I'm trying, trying my best to erase that thought from my mind now:blush:


----------



## flinty90 (Jul 1, 2010)

Leigh L said:


> I'm trying, trying my best to erase that thought from my mind now:blush:


im still sat here waiting for your gummy job by the way leigh pmsl x


----------



## Fatstuff (Mar 2, 2010)

Leigh L said:


> I'm trying, trying my best to erase that thought from my mind now:blush:


U know u have saved it in your w4nk bank lol


----------



## JANIKvonD (Jul 7, 2011)

how's stanley today?


----------



## TELBOR (Feb 20, 2012)

JANIKvonD said:


> how's stanley today?


I'll answer....

Still the same


----------



## flinty90 (Jul 1, 2010)

Wasnt stan off it for a couple of days ?? Thought he mentioned he was ..


----------



## JANIKvonD (Jul 7, 2011)

flinty90 said:


> Wasnt stan off it for a couple of days ?? Thought he mentioned he was ..

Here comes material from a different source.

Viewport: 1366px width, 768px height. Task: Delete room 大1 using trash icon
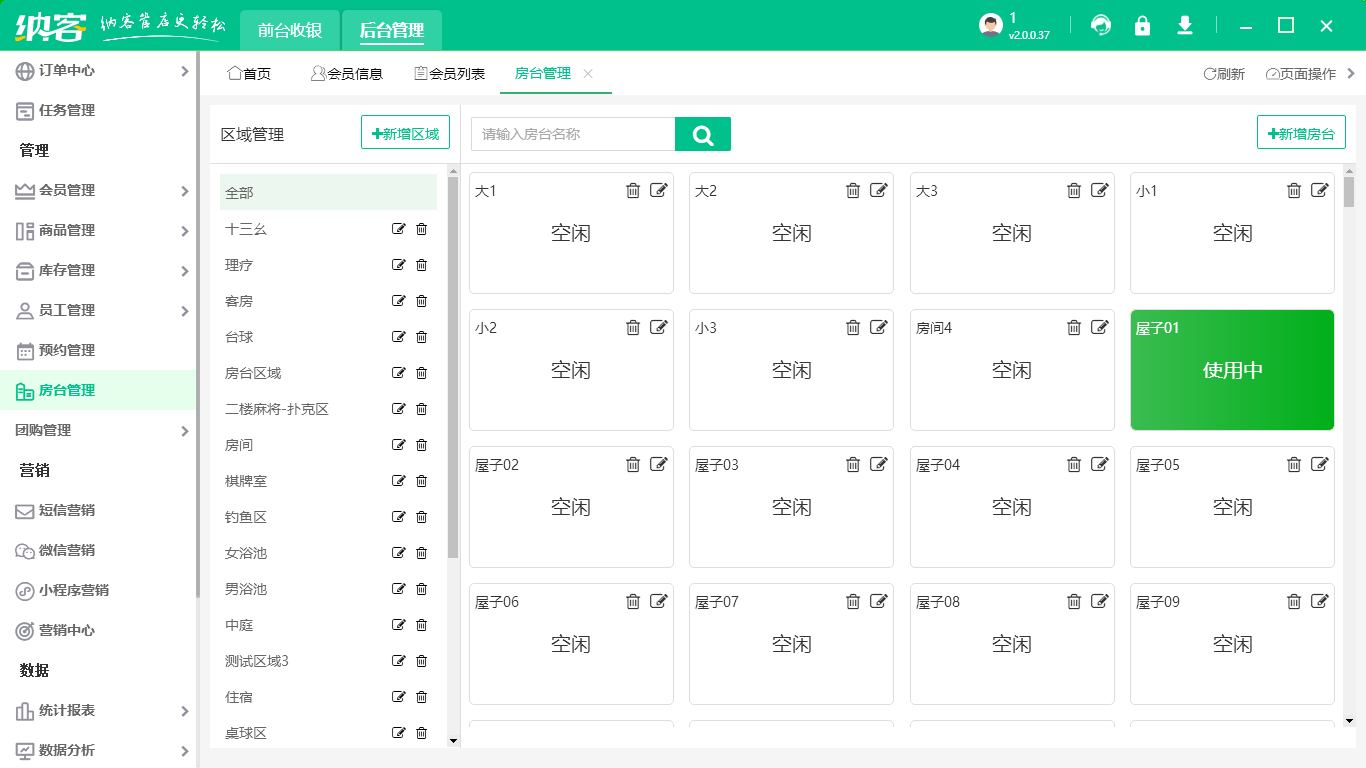click(x=633, y=190)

off the usuall routine of tripple cheesburgers , steak pie's & minimal training....cvnt must be itching to get back into it after some well earned recovery time, LOL


----------



## Fatstuff (Mar 2, 2010)

Don't forget lots of gear and rest!!


----------



## Fatstuff (Mar 2, 2010)

Trained this morning!

Brand new leg press in the gym, would be rude not to test it out!!

Leg press

40kg x 20

80kg x 10

120kg x 8

160kg x 5

160kg x 5

160kg x 5

Probably could of gone higher tbh but first time using leg press in 2 years so just dipping my toe - might as well call all that a PB lol

Shrugs

100kg x 15

140kg x 10

180kg x 7

200kg x 7

200kg x 7

200kg x 7

Messed about with some bicep curls on the machine, not sure of weight but was relatively heavy and used 5 second negatives to failure.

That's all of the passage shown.